[Source extract Boundary: Start]

Panelists of the HJ25 session “Beyond bans: Barriers to health care access for transgender people” answer questions. From left to right: Adam Rhodes, Rose Broderick, Henry Carnell and Tre’vell Anderson. Photo by Zachary Linhares

Beyond bans: Barriers to health care access for transgender people

  • Moderator: Adam Rhodes, training director, Investigative Reporters and Editors (they/them)
  • Tre’vell Anderson, co-executive director, Trans Journalists Association (they/them)
  • Rose Broderick, disability in health care reporting fellow, STAT (she/her)
  • Henry Carnell, digital/climate fellow, Mother Jones (he/him)

By Nicole Ortiz, New York Health Journalism Fellow

The science behind the necessity of gender-affirming care has already been established, but that hasn’t stopped states from instituting bans on providing care for youths. 

It’s an area of health care rife with barriers, from misinformation released at the federal level to the intersectionality overlap of identifiers such as economic status, race, immigration status and neurodivergence. 

All members of the “Beyond bans: Barriers to health care access for transgender people” panel at Health Journalism 2025 pointed to the Trump administration’s new “Big Beautiful Bill” and a recently released Department of Health and Human Services (HHS) gender dysphoria report as examples of where mainstream reporting has fallen short. 

“We’re seeing journalists just blindly repeating things without fact-checking,” Tre’vell Anderson, co-executive director of the Trans Journalists Association, said during the May 31 panel. “The reality is, there are these very clear, explicit political intentions behind all of this.”

For instance, Henry Carnell, digital/climate fellow at Mother Jones, pointed out that the HHS report was published after only three months of research without any authors named

“It is, frankly, a little bit embarrassing that people are reporting uncritically on that sort of report,” he said.

When covering transgender care, he continued, context is often missing and reporting isn’t handled the way it would be for other stories not relating to gender-affirming care. 

“There’s so much reporting about the evidence quality of trans health care,” he said, “but the proper context is that it’s really no different than the evidence quality of a lot of other health treatments out there, especially treatments used on youth.”

Further, Anderson noted, “all kinds of care are gender-affirming,” including IUD insertions and gynecomastia surgery.

[Source extract Boundary: End]
[Data to examine Boundary: Start]

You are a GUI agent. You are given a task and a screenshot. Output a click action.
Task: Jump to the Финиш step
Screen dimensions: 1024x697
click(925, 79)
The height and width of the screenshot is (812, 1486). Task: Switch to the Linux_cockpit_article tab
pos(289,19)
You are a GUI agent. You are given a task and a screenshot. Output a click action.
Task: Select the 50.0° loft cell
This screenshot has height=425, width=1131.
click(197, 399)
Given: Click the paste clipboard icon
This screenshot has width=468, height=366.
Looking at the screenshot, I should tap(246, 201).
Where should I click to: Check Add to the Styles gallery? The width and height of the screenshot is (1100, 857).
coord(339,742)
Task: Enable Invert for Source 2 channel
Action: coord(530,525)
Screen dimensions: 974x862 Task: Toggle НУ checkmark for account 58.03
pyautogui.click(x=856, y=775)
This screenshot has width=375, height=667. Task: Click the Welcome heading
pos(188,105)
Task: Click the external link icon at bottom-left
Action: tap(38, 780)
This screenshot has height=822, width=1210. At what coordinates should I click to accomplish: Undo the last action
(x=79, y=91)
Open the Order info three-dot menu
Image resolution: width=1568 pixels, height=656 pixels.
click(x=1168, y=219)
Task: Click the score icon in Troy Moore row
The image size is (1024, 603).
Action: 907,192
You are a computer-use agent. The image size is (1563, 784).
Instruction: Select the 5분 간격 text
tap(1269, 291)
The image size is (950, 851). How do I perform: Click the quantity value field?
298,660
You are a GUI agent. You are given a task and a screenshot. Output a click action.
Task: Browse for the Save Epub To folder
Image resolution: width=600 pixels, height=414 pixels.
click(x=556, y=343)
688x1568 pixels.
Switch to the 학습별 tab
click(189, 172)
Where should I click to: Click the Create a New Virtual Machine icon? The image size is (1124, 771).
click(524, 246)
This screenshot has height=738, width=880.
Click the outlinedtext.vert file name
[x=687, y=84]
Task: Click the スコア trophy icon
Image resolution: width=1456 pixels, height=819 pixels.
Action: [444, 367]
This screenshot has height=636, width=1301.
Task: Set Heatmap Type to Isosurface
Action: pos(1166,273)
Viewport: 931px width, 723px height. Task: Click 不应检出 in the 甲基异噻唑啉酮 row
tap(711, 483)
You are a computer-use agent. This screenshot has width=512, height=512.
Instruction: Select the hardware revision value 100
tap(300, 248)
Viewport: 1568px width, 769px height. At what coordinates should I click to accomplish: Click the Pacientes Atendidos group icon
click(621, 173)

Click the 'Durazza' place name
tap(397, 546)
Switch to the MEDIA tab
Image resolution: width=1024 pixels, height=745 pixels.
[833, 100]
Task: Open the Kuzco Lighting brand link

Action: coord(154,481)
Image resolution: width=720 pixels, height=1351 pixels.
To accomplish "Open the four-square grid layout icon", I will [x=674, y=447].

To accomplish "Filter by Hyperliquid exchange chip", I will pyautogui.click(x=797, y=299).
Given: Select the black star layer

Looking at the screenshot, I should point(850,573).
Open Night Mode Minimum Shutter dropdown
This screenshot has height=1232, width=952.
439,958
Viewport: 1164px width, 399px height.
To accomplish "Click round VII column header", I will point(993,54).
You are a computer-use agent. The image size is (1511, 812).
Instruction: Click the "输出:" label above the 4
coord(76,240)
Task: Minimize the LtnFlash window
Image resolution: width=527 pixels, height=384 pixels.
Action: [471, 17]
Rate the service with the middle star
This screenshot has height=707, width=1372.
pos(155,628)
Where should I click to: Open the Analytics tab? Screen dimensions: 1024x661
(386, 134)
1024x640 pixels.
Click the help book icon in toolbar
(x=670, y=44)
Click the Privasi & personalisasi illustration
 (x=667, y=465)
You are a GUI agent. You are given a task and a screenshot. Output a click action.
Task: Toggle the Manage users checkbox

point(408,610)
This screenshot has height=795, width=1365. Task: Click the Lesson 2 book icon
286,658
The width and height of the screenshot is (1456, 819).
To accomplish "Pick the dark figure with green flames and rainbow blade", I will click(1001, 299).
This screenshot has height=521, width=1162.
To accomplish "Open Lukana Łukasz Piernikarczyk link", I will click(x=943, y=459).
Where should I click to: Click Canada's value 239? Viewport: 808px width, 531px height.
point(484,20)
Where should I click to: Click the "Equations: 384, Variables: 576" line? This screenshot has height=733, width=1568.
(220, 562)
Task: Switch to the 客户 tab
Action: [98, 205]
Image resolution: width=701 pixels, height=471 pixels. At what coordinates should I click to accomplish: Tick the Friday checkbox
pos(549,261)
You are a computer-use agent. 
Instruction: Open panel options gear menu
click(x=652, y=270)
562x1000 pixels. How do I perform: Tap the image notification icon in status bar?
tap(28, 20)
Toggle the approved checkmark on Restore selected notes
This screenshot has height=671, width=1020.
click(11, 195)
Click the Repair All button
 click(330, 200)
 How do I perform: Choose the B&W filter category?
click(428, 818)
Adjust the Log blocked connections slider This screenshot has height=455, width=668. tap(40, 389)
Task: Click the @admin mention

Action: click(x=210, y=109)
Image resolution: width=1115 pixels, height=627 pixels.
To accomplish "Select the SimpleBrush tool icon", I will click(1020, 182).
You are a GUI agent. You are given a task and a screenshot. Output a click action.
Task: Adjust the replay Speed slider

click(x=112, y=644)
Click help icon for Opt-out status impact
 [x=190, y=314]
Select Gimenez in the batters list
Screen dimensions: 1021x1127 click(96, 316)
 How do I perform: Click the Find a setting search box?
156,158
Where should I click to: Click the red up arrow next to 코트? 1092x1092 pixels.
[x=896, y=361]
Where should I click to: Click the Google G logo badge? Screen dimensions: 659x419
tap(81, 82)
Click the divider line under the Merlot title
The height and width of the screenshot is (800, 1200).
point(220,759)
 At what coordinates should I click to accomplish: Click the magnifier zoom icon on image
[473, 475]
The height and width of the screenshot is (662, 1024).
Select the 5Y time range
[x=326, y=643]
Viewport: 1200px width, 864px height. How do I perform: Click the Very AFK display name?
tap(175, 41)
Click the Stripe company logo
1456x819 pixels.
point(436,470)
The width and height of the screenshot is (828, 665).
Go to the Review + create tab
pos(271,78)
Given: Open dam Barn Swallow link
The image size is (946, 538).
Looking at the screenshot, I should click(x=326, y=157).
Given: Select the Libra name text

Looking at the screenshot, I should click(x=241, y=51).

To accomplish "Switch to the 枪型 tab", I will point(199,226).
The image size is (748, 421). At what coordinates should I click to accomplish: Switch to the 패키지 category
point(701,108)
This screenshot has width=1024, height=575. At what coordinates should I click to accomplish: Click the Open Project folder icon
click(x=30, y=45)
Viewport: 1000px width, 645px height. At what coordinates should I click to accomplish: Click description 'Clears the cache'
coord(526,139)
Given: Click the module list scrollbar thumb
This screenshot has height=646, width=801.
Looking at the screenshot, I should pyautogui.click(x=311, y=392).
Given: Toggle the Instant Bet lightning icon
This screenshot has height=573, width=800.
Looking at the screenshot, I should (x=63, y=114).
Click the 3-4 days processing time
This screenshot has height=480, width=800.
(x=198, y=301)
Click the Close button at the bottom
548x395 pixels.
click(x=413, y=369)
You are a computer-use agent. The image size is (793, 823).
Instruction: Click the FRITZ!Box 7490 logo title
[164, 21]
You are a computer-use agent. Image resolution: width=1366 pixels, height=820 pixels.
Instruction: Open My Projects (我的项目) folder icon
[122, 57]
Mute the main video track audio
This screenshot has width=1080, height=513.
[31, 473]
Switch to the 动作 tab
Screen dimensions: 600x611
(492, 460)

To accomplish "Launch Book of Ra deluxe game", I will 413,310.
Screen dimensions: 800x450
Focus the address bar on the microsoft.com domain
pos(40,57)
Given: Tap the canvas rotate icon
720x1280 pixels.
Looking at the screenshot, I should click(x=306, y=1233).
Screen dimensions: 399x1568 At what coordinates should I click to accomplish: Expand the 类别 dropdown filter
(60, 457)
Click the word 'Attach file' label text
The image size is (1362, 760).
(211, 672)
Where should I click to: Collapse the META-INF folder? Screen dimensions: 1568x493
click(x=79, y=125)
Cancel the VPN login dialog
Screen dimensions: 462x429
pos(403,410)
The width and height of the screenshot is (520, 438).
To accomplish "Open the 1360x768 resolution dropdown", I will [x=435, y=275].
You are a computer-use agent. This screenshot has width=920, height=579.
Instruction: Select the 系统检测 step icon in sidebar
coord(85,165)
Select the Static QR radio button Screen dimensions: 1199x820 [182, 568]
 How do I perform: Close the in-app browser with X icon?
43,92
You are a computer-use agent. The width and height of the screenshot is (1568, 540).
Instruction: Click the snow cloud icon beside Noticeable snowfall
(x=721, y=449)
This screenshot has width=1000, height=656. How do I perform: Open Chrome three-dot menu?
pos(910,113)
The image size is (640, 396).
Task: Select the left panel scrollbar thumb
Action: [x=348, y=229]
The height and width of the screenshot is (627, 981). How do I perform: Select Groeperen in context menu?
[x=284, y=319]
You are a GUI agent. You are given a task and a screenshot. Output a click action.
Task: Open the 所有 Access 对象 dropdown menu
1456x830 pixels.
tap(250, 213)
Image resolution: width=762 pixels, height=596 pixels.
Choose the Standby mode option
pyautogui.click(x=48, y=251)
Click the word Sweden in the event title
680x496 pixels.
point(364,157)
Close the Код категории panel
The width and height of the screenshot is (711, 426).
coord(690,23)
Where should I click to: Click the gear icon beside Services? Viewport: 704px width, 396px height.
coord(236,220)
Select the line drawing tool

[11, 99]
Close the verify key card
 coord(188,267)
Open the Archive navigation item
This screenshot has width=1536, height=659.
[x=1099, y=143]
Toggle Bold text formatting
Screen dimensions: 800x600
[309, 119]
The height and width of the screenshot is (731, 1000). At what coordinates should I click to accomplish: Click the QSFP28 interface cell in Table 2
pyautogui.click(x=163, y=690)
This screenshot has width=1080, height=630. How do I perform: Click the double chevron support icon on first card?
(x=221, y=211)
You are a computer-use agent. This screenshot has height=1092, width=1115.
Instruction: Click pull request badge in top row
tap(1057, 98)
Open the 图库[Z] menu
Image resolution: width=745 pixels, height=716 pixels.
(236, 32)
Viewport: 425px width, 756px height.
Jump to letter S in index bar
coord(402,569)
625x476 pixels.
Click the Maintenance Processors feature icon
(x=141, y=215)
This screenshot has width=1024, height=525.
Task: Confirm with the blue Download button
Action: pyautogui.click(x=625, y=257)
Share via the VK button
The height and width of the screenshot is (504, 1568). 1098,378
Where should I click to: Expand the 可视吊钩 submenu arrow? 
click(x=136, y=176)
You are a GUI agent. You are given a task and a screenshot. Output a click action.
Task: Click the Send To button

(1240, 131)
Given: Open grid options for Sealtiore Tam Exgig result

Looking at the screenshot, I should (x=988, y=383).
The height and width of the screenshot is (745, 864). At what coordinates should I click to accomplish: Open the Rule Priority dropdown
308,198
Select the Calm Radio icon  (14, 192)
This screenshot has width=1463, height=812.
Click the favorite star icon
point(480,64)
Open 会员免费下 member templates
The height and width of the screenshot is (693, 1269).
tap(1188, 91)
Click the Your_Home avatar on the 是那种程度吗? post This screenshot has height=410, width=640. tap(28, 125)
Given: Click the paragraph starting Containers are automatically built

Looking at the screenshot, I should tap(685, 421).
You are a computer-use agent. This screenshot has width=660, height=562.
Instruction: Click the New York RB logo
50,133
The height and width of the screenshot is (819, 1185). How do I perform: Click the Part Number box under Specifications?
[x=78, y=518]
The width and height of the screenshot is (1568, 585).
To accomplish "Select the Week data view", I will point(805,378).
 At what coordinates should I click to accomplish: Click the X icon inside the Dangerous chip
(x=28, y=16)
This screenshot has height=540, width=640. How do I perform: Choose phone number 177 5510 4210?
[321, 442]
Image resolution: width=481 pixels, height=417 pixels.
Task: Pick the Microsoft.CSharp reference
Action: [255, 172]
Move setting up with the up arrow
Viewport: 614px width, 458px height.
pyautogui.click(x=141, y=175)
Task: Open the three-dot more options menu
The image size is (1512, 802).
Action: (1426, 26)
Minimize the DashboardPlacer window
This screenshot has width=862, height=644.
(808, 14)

[Data to examine Boundary: End]

Activity
Carry on the write-up of the Health Journalism 2025 panel on barriers to transgender health care, beginning after its final sentence.

Result of the task
And while these bans are currently focused on gender-affirming care for youths, they are a “mere stepping stone” for attacks against transgender adults, Adam Rhodes, training director at Investigative Reporters and Editors, said. For example, according to The Human Rights Campaign, several states don’t allow public funds to be used for transgender health care — cutting off critical services for trans public sector employees, those on Medicaid and people who are incarcerated.

Beyond federal limitations, it’s not exactly easy for trans people to go to the doctor — even for trans people with insurance that covers gender-affirming care. The risks range from a provider potentially putting a patient in danger by outing them after using their legal name instead of their preferred name to chalking up any and all medical issues to being related to a patient’s hormone replacement therapy.

Trans patients also often have lower incomes, and a patient in the midst of medically transitioning typically has a great deal of doctor appointments and pricey blood tests, Rose Broderick, a Disability in Health Care Reporting Fellow at STAT, said. There are also procedures that aren’t covered, such as laser hair removal treatments, where costs can add up over time.

Within the trans community, people can experience further marginalization, such as being neurodivergent or an ethnic or racial minority, she added.

“We can do a better job of exploring the intersections of trans identities with other types of identities because, lord knows, there are a lot of things happening to different populations in this country right now,” Broderick said.

Nicole Ortiz is the health care editor at Morning Brew based in New York’s Hudson Valley.